Who am I?

Nineteen years old. The start of a woman. Dog lover. Dancer at heart. Passionate. Free spirit. Sarcastic. Charismatic. Loud. Brave. Messy. Affectionate. Sympathetic. Talkative. Eccentric. Extrovert. Impulsive. Strong-minded yet insecure. Clown yet bad-tempered. Joyful yet anxious. Caring yet brutally honest. Wild yet concerned. Courageous yet delicate. Flawed yet me.

I am many things yet no one in special. I am the kind of woman you either grow to love or hate. I am the kind of woman that is unapologetic about the way she is.

Actually, I do my best to embrace it. I know who I am, I know I have haters yet still, I am who I wanna be. I am me.

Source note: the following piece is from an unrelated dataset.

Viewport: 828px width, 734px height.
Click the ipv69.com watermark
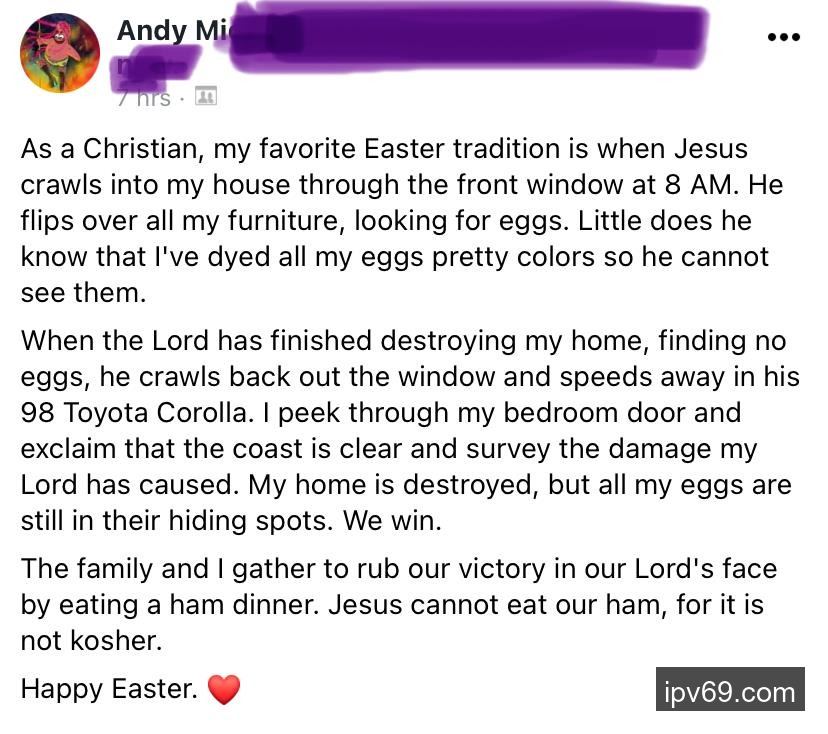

I am someone that is unable to not make a sarcastic retort every five minutes. I am someone that is all over the place yet sometimes one of the most insecure people in the room. I am someone who isn't afraid to speak her truth yet is scared of the outcome. I am someone that finds beauty in everything around her, yet is unable of finding it in herself. I am someone who does her very best to see a smile on people's face around me. I am someone that loves too strongly yet has never been in love. I am someone that acts as if she has never been hurt, despite having been through hell and back. I am someone who doesn't fear to be laughed at. I am someone that hides a whole another world in her mind only because she has trouble putting her thoughts in words. I am someone that intimidates many others around her.

I am someone that has the heart of a troubled mind.

And now, I am someone that has a platform to express herself at.